### PROVIDED DATA:
____

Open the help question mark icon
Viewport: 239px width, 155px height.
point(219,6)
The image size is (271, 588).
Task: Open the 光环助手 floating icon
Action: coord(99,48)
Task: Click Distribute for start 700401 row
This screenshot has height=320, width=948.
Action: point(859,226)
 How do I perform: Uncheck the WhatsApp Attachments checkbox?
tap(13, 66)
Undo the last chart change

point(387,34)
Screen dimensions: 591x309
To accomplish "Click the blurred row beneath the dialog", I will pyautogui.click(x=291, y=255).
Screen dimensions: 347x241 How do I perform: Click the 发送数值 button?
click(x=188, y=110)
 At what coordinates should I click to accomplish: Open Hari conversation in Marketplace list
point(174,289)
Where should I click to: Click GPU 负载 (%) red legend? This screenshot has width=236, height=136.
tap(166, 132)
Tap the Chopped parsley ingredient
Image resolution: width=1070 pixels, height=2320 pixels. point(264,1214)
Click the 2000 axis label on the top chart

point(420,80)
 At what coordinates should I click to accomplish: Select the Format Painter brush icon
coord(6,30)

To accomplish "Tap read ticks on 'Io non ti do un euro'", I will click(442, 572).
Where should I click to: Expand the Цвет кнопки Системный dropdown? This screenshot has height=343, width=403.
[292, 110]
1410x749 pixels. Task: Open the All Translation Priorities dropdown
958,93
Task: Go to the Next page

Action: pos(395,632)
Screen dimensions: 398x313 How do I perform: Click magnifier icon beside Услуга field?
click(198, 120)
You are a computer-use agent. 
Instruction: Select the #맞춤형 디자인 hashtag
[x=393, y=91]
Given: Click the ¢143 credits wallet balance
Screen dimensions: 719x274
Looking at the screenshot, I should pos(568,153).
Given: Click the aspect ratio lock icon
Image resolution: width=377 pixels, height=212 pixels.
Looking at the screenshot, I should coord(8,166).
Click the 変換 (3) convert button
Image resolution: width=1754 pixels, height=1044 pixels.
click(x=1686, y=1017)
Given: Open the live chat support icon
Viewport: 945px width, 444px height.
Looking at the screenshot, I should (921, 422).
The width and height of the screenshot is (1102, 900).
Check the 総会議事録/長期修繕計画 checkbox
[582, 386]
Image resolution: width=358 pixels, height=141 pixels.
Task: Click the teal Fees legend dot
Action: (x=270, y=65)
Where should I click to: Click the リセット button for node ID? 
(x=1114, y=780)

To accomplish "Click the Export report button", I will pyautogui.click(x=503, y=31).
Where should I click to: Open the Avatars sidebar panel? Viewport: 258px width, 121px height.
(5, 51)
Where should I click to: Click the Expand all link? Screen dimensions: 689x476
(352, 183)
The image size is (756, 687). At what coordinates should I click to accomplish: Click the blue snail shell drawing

____

### REQUIREMENT:
Recast the records above as a Markdown table with columns Row and Line, putting each nonblank line in its own numbered row and omitting blank lines.

### SOLUTION TO THE PROBLEM:
| Row | Line |
|---|---|
| 1 | Open the help question mark icon |
| 2 | Viewport: 239px width, 155px height. |
| 3 | point(219,6) |
| 4 | The image size is (271, 588). |
| 5 | Task: Open the 光环助手 floating icon |
| 6 | Action: coord(99,48) |
| 7 | Task: Click Distribute for start 700401 row |
| 8 | This screenshot has height=320, width=948. |
| 9 | Action: point(859,226) |
| 10 |  How do I perform: Uncheck the WhatsApp Attachments checkbox? |
| 11 | tap(13, 66) |
| 12 | Undo the last chart change |
| 13 | point(387,34) |
| 14 | Screen dimensions: 591x309 |
| 15 | To accomplish "Click the blurred row beneath the dialog", I will pyautogui.click(x=291, y=255). |
| 16 | Screen dimensions: 347x241 How do I perform: Click the 发送数值 button? |
| 17 | click(x=188, y=110) |
| 18 |  At what coordinates should I click to accomplish: Open Hari conversation in Marketplace list |
| 19 | point(174,289) |
| 20 | Where should I click to: Click GPU 负载 (%) red legend? This screenshot has width=236, height=136. |
| 21 | tap(166, 132) |
| 22 | Tap the Chopped parsley ingredient |
| 23 | Image resolution: width=1070 pixels, height=2320 pixels. point(264,1214) |
| 24 | Click the 2000 axis label on the top chart |
| 25 | point(420,80) |
| 26 |  At what coordinates should I click to accomplish: Select the Format Painter brush icon |
| 27 | coord(6,30) |
| 28 | To accomplish "Tap read ticks on 'Io non ti do un euro'", I will click(442, 572). |
| 29 | Where should I click to: Expand the Цвет кнопки Системный dropdown? This screenshot has height=343, width=403. |
| 30 | [292, 110] |
| 31 | 1410x749 pixels. Task: Open the All Translation Priorities dropdown |
| 32 | 958,93 |
| 33 | Task: Go to the Next page |
| 34 | Action: pos(395,632) |
| 35 | Screen dimensions: 398x313 How do I perform: Click magnifier icon beside Услуга field? |
| 36 | click(198, 120) |
| 37 | You are a computer-use agent.  |
| 38 | Instruction: Select the #맞춤형 디자인 hashtag |
| 39 | [x=393, y=91] |
| 40 | Given: Click the ¢143 credits wallet balance |
| 41 | Screen dimensions: 719x274 |
| 42 | Looking at the screenshot, I should pos(568,153). |
| 43 | Given: Click the aspect ratio lock icon |
| 44 | Image resolution: width=377 pixels, height=212 pixels. |
| 45 | Looking at the screenshot, I should coord(8,166). |
| 46 | Click the 変換 (3) convert button |
| 47 | Image resolution: width=1754 pixels, height=1044 pixels. |
| 48 | click(x=1686, y=1017) |
| 49 | Given: Open the live chat support icon |
| 50 | Viewport: 945px width, 444px height. |
| 51 | Looking at the screenshot, I should (921, 422). |
| 52 | The width and height of the screenshot is (1102, 900). |
| 53 | Check the 総会議事録/長期修繕計画 checkbox |
| 54 | [582, 386] |
| 55 | Image resolution: width=358 pixels, height=141 pixels. |
| 56 | Task: Click the teal Fees legend dot |
| 57 | Action: (x=270, y=65) |
| 58 | Where should I click to: Click the リセット button for node ID?  |
| 59 | (x=1114, y=780) |
| 60 | To accomplish "Click the Export report button", I will pyautogui.click(x=503, y=31). |
| 61 | Where should I click to: Open the Avatars sidebar panel? Viewport: 258px width, 121px height. |
| 62 | (5, 51) |
| 63 | Where should I click to: Click the Expand all link? Screen dimensions: 689x476 |
| 64 | (352, 183) |
| 65 | The image size is (756, 687). At what coordinates should I click to accomplish: Click the blue snail shell drawing |